The International Telecommunication Union accepted the MLPP specification as recommendation Q.955.3 in March 1993.

==Numbering plan==
AUTOVON used a numbering scheme similar to the North American Numbering Plan. The network had its own three-digit area codes for various geographic regions around the world. Each area code covered several three-digit exchange codes, usually corresponding to the central office telephone switches serving each installation. Thus, almost any telephone on a military base could be direct-dialed via AUTOVON. A selected set of telephones were four-wire AUTOVON phones, wired directly into the AUTOVON network. Others could initiate AUTOVON calls with operator assistance.

Though the numbering plan was similar to the U.S. civilian scheme, the routing structure was a very complex polygrid system unlike the civilian office classification scheme, which used a 5-level hierarchical system in which longer-distance traffic, in general, was handled by higher-level switches. It was barely within the information processing capabilities of the Number Five Crossbar switching system which implemented it. The non-hierarchical routing structure was intended to get around any number of nodes destroyed in war. This system inspired similarly survivable ones for message networks, including in future decades the Internet.

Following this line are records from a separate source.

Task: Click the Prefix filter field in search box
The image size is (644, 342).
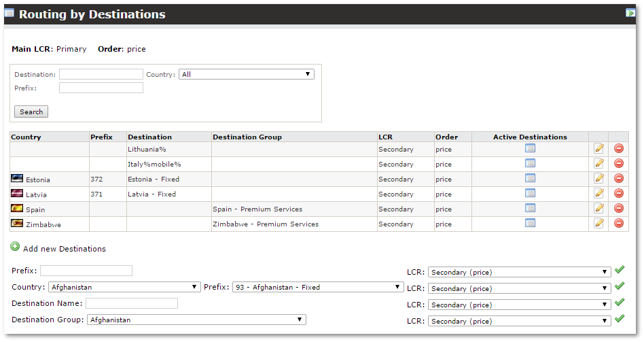Action: [101, 88]

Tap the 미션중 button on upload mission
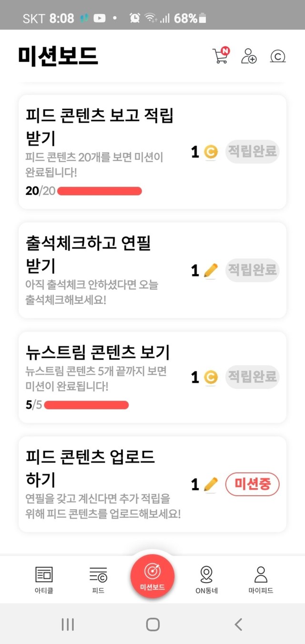(252, 484)
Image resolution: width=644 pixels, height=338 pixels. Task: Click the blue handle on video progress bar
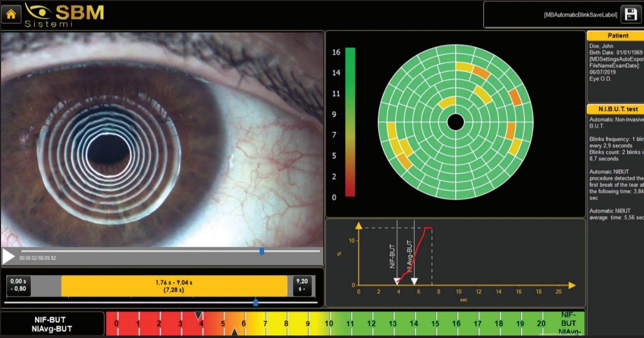262,251
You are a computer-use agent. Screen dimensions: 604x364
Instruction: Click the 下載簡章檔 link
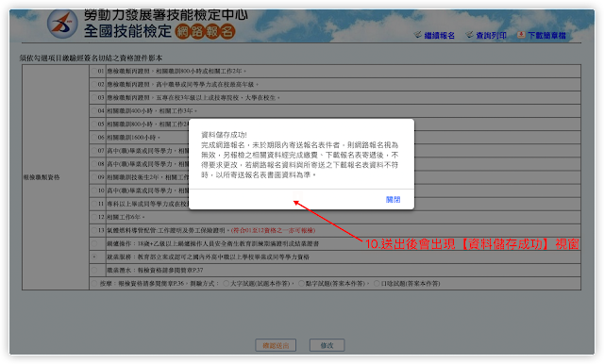[x=546, y=36]
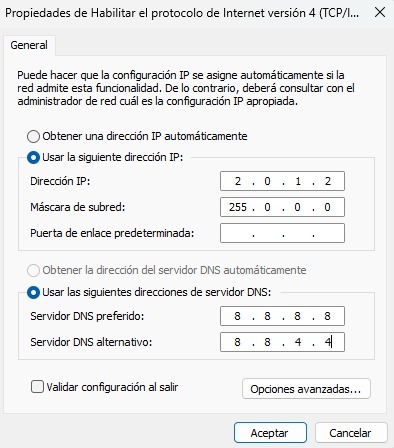Focus the Puerta de enlace predeterminada field

tap(282, 233)
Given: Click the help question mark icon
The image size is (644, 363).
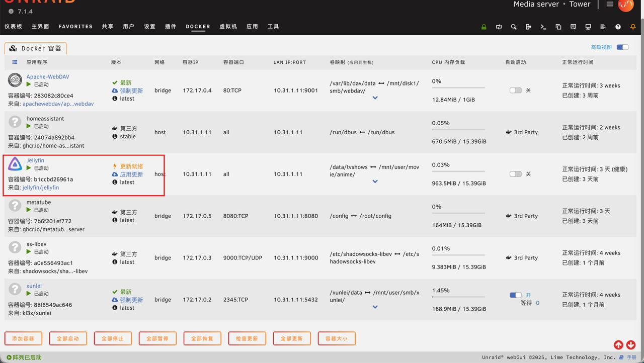Looking at the screenshot, I should click(618, 27).
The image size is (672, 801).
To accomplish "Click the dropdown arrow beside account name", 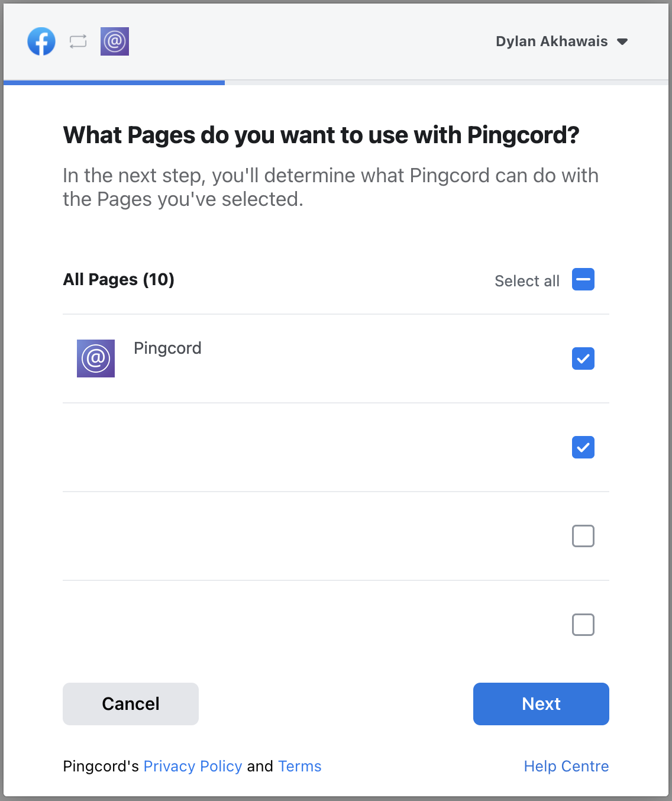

Local base switches would be connected to a few AUTOVON trunks, which the user would access by dialing 8 (or in some cases, 88) before the telephone number. To dial locally a user would dial 9, and to dial using commercial long-distance, 1 (where this was supported). The United States Department of Defense (DoD) charged access to AUTOVON according to a complex billing system, and each base budgeted according to local practice.

==Defense Switched Network==

The digitization of and upgrade of AUTOVON began in 1992 and took several years to complete. Equipment is housed in a network of redundant and distributed deep underground facilities spread across the globe, each of which are capable of withstanding multiple direct nuclear attacks of very significant yield. All equipment is housed in such a way that it can absorb multiple blast waves propagating underground while still maintaining continuous operation.